* ABOUT THIS TASK: Exactly as written, transcribe the data that follows.
┌─ PROVIDED MATERIAL
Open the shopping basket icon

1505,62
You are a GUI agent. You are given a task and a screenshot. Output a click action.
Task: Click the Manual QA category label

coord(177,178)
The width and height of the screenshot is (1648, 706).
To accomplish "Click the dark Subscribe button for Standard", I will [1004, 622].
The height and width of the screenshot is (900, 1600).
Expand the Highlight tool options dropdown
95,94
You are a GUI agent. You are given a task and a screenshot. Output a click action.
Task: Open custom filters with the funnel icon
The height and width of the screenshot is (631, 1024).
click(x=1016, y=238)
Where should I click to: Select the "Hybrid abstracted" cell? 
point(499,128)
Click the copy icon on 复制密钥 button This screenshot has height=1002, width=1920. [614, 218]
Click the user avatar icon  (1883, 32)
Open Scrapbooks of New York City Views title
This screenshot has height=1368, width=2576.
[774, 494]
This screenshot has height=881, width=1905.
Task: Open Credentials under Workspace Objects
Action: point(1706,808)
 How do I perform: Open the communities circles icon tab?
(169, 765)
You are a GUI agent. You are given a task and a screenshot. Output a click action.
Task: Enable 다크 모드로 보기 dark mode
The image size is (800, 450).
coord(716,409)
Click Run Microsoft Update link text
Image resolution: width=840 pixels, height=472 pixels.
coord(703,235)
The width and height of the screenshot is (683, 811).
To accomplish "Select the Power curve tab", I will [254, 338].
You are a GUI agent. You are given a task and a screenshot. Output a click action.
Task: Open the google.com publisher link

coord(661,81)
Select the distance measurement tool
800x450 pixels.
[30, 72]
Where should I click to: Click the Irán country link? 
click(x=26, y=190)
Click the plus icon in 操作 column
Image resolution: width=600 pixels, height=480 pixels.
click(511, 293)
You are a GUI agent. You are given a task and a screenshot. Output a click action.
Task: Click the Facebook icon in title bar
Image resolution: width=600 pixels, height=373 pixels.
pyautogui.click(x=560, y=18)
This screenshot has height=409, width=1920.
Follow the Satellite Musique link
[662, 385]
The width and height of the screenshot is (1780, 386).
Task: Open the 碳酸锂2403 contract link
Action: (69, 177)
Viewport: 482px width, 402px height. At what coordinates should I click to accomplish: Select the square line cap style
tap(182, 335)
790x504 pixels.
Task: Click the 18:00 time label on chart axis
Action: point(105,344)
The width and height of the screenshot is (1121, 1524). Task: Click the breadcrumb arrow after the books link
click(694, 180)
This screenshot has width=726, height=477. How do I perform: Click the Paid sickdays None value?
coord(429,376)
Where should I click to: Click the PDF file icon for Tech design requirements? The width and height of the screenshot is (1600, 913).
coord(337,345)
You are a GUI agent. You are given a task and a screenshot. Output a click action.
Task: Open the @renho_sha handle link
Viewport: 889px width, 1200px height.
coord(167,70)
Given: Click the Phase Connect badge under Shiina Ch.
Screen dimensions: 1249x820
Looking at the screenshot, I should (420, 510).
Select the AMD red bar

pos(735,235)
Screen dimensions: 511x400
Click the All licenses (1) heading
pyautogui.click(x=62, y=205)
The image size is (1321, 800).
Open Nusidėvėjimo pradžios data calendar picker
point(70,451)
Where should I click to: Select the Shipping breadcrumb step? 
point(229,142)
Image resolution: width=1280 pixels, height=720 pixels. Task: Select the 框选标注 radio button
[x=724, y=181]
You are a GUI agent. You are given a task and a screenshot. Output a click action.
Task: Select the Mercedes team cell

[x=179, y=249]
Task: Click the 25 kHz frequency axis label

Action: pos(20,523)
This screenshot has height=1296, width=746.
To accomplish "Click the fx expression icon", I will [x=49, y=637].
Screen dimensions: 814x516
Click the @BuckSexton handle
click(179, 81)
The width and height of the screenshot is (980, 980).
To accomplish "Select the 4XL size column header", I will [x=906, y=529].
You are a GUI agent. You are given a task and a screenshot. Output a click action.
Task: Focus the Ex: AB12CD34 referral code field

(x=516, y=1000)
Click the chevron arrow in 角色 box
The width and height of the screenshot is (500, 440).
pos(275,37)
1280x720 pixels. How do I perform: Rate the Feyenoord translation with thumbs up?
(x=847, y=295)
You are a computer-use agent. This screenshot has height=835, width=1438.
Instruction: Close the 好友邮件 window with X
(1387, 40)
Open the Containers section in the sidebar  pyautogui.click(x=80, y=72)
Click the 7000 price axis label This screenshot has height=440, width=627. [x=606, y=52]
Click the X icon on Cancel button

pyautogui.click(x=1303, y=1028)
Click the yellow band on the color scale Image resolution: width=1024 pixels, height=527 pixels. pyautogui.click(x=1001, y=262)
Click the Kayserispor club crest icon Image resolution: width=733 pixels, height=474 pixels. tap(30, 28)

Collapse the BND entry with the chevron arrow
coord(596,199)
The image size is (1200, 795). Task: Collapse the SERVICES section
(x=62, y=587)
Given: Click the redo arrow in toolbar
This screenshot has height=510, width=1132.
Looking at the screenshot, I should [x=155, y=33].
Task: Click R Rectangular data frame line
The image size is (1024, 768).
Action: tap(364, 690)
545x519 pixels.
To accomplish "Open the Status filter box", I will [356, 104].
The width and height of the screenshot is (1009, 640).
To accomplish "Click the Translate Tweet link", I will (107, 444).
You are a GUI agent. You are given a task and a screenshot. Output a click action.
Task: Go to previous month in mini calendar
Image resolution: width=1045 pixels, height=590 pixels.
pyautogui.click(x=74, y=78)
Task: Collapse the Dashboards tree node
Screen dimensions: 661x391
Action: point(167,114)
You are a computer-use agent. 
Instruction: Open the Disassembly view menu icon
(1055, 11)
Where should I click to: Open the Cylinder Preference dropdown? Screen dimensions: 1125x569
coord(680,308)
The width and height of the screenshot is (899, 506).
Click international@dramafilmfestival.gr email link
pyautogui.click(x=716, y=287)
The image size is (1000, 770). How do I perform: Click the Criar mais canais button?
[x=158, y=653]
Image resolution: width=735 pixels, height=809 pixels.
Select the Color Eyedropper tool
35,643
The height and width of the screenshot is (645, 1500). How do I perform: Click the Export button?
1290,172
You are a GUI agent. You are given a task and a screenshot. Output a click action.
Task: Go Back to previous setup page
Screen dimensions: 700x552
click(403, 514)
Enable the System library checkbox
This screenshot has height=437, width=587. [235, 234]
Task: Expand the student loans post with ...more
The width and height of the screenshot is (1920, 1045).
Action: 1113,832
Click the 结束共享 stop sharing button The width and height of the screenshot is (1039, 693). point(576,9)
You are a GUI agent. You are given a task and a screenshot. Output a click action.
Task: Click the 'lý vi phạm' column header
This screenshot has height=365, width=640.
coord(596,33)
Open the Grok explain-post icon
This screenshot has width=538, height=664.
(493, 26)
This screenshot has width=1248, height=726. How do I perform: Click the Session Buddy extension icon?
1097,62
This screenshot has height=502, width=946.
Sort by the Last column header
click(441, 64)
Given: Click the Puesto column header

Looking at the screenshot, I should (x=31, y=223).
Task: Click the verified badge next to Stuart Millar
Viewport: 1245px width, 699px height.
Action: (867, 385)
└─
* SOLUTION BELOW:
Open the shopping basket icon

1505,62
You are a GUI agent. You are given a task and a screenshot. Output a click action.
Task: Click the Manual QA category label

coord(177,178)
The width and height of the screenshot is (1648, 706).
To accomplish "Click the dark Subscribe button for Standard", I will [1004, 622].
The height and width of the screenshot is (900, 1600).
Expand the Highlight tool options dropdown
95,94
You are a GUI agent. You are given a task and a screenshot. Output a click action.
Task: Open custom filters with the funnel icon
The height and width of the screenshot is (631, 1024).
click(x=1016, y=238)
Where should I click to: Select the "Hybrid abstracted" cell? 
point(499,128)
Click the copy icon on 复制密钥 button This screenshot has height=1002, width=1920. [614, 218]
Click the user avatar icon  (1883, 32)
Open Scrapbooks of New York City Views title
This screenshot has height=1368, width=2576.
[774, 494]
This screenshot has height=881, width=1905.
Task: Open Credentials under Workspace Objects
Action: point(1706,808)
 How do I perform: Open the communities circles icon tab?
(169, 765)
You are a GUI agent. You are given a task and a screenshot. Output a click action.
Task: Enable 다크 모드로 보기 dark mode
The image size is (800, 450).
coord(716,409)
Click Run Microsoft Update link text
Image resolution: width=840 pixels, height=472 pixels.
coord(703,235)
The width and height of the screenshot is (683, 811).
To accomplish "Select the Power curve tab", I will [254, 338].
You are a GUI agent. You are given a task and a screenshot. Output a click action.
Task: Open the google.com publisher link

coord(661,81)
Select the distance measurement tool
800x450 pixels.
[30, 72]
Where should I click to: Click the Irán country link? 
click(x=26, y=190)
Click the plus icon in 操作 column
Image resolution: width=600 pixels, height=480 pixels.
click(511, 293)
You are a GUI agent. You are given a task and a screenshot. Output a click action.
Task: Click the Facebook icon in title bar
Image resolution: width=600 pixels, height=373 pixels.
pyautogui.click(x=560, y=18)
This screenshot has height=409, width=1920.
Follow the Satellite Musique link
[662, 385]
The width and height of the screenshot is (1780, 386).
Task: Open the 碳酸锂2403 contract link
Action: (69, 177)
Viewport: 482px width, 402px height. At what coordinates should I click to accomplish: Select the square line cap style
tap(182, 335)
790x504 pixels.
Task: Click the 18:00 time label on chart axis
Action: point(105,344)
The width and height of the screenshot is (1121, 1524). Task: Click the breadcrumb arrow after the books link
click(694, 180)
This screenshot has width=726, height=477. How do I perform: Click the Paid sickdays None value?
coord(429,376)
Where should I click to: Click the PDF file icon for Tech design requirements? The width and height of the screenshot is (1600, 913).
coord(337,345)
You are a GUI agent. You are given a task and a screenshot. Output a click action.
Task: Open the @renho_sha handle link
Viewport: 889px width, 1200px height.
coord(167,70)
Given: Click the Phase Connect badge under Shiina Ch.
Screen dimensions: 1249x820
Looking at the screenshot, I should (420, 510).
Select the AMD red bar

pos(735,235)
Screen dimensions: 511x400
Click the All licenses (1) heading
pyautogui.click(x=62, y=205)
The image size is (1321, 800).
Open Nusidėvėjimo pradžios data calendar picker
point(70,451)
Where should I click to: Select the Shipping breadcrumb step? 
point(229,142)
Image resolution: width=1280 pixels, height=720 pixels. Task: Select the 框选标注 radio button
[x=724, y=181]
You are a GUI agent. You are given a task and a screenshot. Output a click action.
Task: Select the Mercedes team cell

[x=179, y=249]
Task: Click the 25 kHz frequency axis label

Action: pos(20,523)
This screenshot has height=1296, width=746.
To accomplish "Click the fx expression icon", I will [x=49, y=637].
Screen dimensions: 814x516
Click the @BuckSexton handle
click(179, 81)
The width and height of the screenshot is (980, 980).
To accomplish "Select the 4XL size column header", I will [x=906, y=529].
You are a GUI agent. You are given a task and a screenshot. Output a click action.
Task: Focus the Ex: AB12CD34 referral code field

(x=516, y=1000)
Click the chevron arrow in 角色 box
The width and height of the screenshot is (500, 440).
pos(275,37)
1280x720 pixels. How do I perform: Rate the Feyenoord translation with thumbs up?
(x=847, y=295)
You are a computer-use agent. This screenshot has height=835, width=1438.
Instruction: Close the 好友邮件 window with X
(1387, 40)
Open the Containers section in the sidebar  pyautogui.click(x=80, y=72)
Click the 7000 price axis label This screenshot has height=440, width=627. [x=606, y=52]
Click the X icon on Cancel button

pyautogui.click(x=1303, y=1028)
Click the yellow band on the color scale Image resolution: width=1024 pixels, height=527 pixels. pyautogui.click(x=1001, y=262)
Click the Kayserispor club crest icon Image resolution: width=733 pixels, height=474 pixels. tap(30, 28)

Collapse the BND entry with the chevron arrow
coord(596,199)
The image size is (1200, 795). Task: Collapse the SERVICES section
(x=62, y=587)
Given: Click the redo arrow in toolbar
This screenshot has height=510, width=1132.
Looking at the screenshot, I should [x=155, y=33].
Task: Click R Rectangular data frame line
The image size is (1024, 768).
Action: tap(364, 690)
545x519 pixels.
To accomplish "Open the Status filter box", I will [356, 104].
The width and height of the screenshot is (1009, 640).
To accomplish "Click the Translate Tweet link", I will (107, 444).
You are a GUI agent. You are given a task and a screenshot. Output a click action.
Task: Go to previous month in mini calendar
Image resolution: width=1045 pixels, height=590 pixels.
pyautogui.click(x=74, y=78)
Task: Collapse the Dashboards tree node
Screen dimensions: 661x391
Action: point(167,114)
You are a computer-use agent. 
Instruction: Open the Disassembly view menu icon
(1055, 11)
Where should I click to: Open the Cylinder Preference dropdown? Screen dimensions: 1125x569
coord(680,308)
The width and height of the screenshot is (899, 506).
Click international@dramafilmfestival.gr email link
pyautogui.click(x=716, y=287)
The image size is (1000, 770). How do I perform: Click the Criar mais canais button?
[x=158, y=653]
Image resolution: width=735 pixels, height=809 pixels.
Select the Color Eyedropper tool
35,643
The height and width of the screenshot is (645, 1500). How do I perform: Click the Export button?
1290,172
You are a GUI agent. You are given a task and a screenshot. Output a click action.
Task: Go Back to previous setup page
Screen dimensions: 700x552
click(403, 514)
Enable the System library checkbox
This screenshot has height=437, width=587. [235, 234]
Task: Expand the student loans post with ...more
The width and height of the screenshot is (1920, 1045).
Action: 1113,832
Click the 结束共享 stop sharing button The width and height of the screenshot is (1039, 693). point(576,9)
You are a GUI agent. You are given a task and a screenshot. Output a click action.
Task: Click the 'lý vi phạm' column header
This screenshot has height=365, width=640.
coord(596,33)
Open the Grok explain-post icon
This screenshot has width=538, height=664.
(493, 26)
This screenshot has width=1248, height=726. How do I perform: Click the Session Buddy extension icon?
1097,62
This screenshot has height=502, width=946.
Sort by the Last column header
click(441, 64)
Given: Click the Puesto column header

Looking at the screenshot, I should (x=31, y=223).
Task: Click the verified badge next to Stuart Millar
Viewport: 1245px width, 699px height.
Action: (867, 385)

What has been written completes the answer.